# Stated problem:
Copy out the stretch of the module description from "Throughout the module, emphasis" through "books and articles).", word for word.

# Quoted passage:
-- BEGIN --

AD3028 - Media and Society

What will I learn on this module?

This module will develop your core knowledge and understanding of the connections between media, culture and society. You will explore those ideas at the intimate personal and local level by reflecting on your own uses of media. Equally, you will connect those daily uses of media to broader debates, spanning out to the international context. The module will introduce you to major concepts and approaches in media and cultural studies. You will explore not only how media representations are influenced by external factors such as regulation, ownership, and audience behaviours, but also how media has transformed our social relations, altered our understandings of world events, and impacted on what matters to us (our cultural and societal values). You will also examine how media technologies have developed over time and have altered how we communicate with each other. You will also develop your skills in critical thinking by analysing examples taken from contemporary media and culture, and by discussing ideas with your tutors and your peers.

How will I learn on this module?

This module will be delivered via a series of lectures, seminars, and peer-learning sessions. The lectures will introduce you to key theoretical concepts, contextualizing these within the wider field of media and cultural studies, demonstrating how scholarly ideas help us to understand media objects, and the world around us. The lectures will introduce issues that you will discuss in the linked seminar and peer-learning screening sessions. The peer-learning sessions will be based around the screening of a documentary that relates to the lecture content. The tutor will provide relevant discussion questions so that each student can critically engage with the content. You will then engage in discussion of those questions with your peers ahead of the seminar. The seminars will be based around tutor-led activities, debates and questions that provide you with an opportunity to critically assess theoretical ideas (that you will draw from lectures and set reading). The seminars will also provide you with case study examples to analyse together. The seminars will allow you to further develop your own critical position with the tutor’s guidance. Together, the combination of peer and tutor feedback on your ideas will enable you to further reflect on the topics covered and to assess their significance.
Throughout the module, emphasis will be placed on you developing your knowledge and understanding of the methods, approaches and key ideas that define media and cultural studies. As you progress through the module, you will develop confidence in your ability to articulate your ideas by drawing on scholarship (academic books and articles).

How will I be supported academically on this module?

-- END --

# Data provided:

-- BEGIN --

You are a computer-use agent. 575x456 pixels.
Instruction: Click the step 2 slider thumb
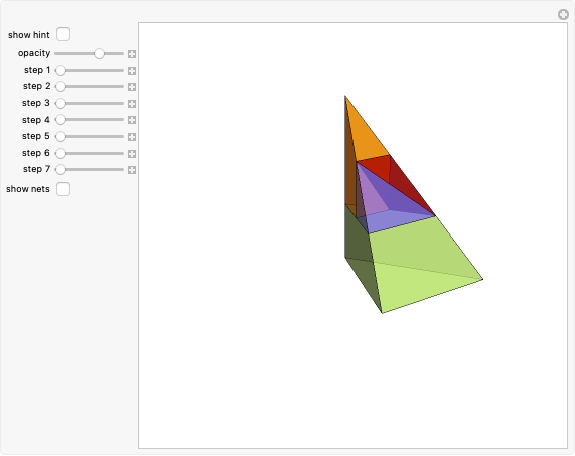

-- END --

# The solution:
Throughout the module, emphasis will be placed on you developing your knowledge and understanding of the methods, approaches and key ideas that define media and cultural studies. As you progress through the module, you will develop confidence in your ability to articulate your ideas by drawing on scholarship (academic books and articles).